The binary32 format has a significand range of [1, 2) while F_floating has a significand range of [0.5, 1). The exponent bias used by the binary32 format is 127 while the exponent bias of the F_floating format is 128. In combination, this means that identical encodings in the two formats are numerically offset by a factor of four. The F_floating format does not support signed zero, subnormals, infinities, and NaNs.
Because of compatibility with the 16-bit PDP-11, F_floating uses a non-intuitive byte storage ordering. When examining the memory image in ascending address order, the four bytes of a F_floating operand occur in the order 2, 3, 0, 1.
For the following ISO-C99 program, I assume that the code is executing on a system that utilizes IEEE-754 floating-point arithmetic.
#include <stdio.h>
#include <stdlib.h>
#include <stdint.h>
#include <limits.h>
#include <string.h>
#include <math.h>
uint32_t float_as_uint32 (float a)
{
uint32_t r;
memcpy (&r, &a, sizeof r);
return r;
}
/* Convert a IEEE-754 'binary32' operand into VAX F-float format, represented
by a sequence of four bytes in ascending address order.
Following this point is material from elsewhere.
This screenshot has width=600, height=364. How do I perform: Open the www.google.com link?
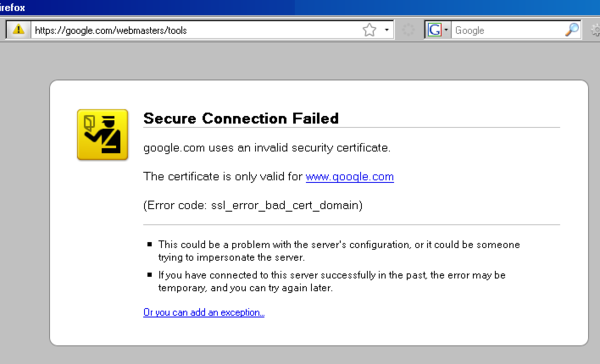[350, 176]
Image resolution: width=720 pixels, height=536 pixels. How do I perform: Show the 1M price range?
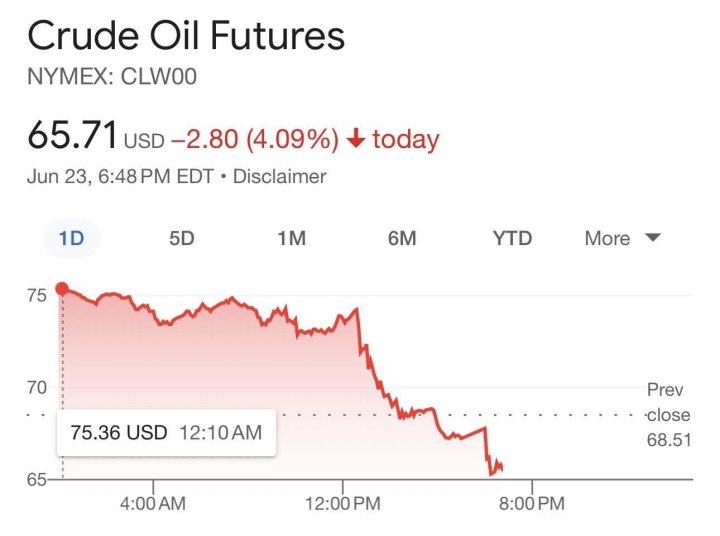(x=291, y=238)
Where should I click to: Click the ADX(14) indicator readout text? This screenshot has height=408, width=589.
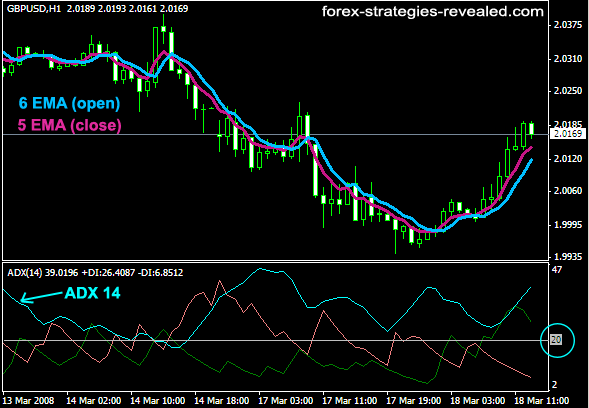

Underflow is handled
with a flush to zero. Overflow is clamped to the maximum magnitude encoding.
*/
void float_to_vaxf (float a, uint8_t *b)
{
const float TWO_TO_M128 = 2.93873588e-39f; // 2**(-128)
const float TWO_TO_127 = 1.70141184e+38f; // 2**127
const float TWO_TO_126 = 8.50705917e+37f; // 2**126
const float SCAL = 4; // factor between IEEE-754 'binary32' and VAX F-float
uint32_t t;
// format underflow: flush to zero
if (fabsf (a) < TWO_TO_M128) {
t = 0;
}
// format overflow: clamp to maximum magnitude
else if (fabsf (a) >= TWO_TO_127) {
t = (a < 0) ? 0xffffffff : 0x7fffffff;
}
// large: scale by exponent manipulation to avoid overflow in intermediates
else if (fabsf (a) >= TWO_TO_126) {
t = float_as_uint32 (a);
t = t + (2 << 23); // increment exponent by 2; equivalent multiply by 4
}
// common case: scale by multiplication
else {
a = a * SCAL;
t = float_as_uint32 (a);
}
// adjust to VAX F-float byte ordering
b[0] = (uint8_t)(t >> 2 * CHAR_BIT);
b[1] = (uint8_t)(t >> 3 * CHAR_BIT);
b[2] = (uint8_t)(t >> 0 * CHAR_BIT);
b[3] = (uint8_t)(t >> 1 * CHAR_BIT);
}
int main (void)
{
float a = 3.8262619e-9f;
uint8_t vf[4];
float_to_vaxf (a, vf);
printf ("% 15.8e as VAX F-float bytes: 0x%02x,0x%02x,0x%02x,0x%02x\n",
a, vf[0], vf[1], vf[2], vf[3]);
return EXIT_SUCCESS;
}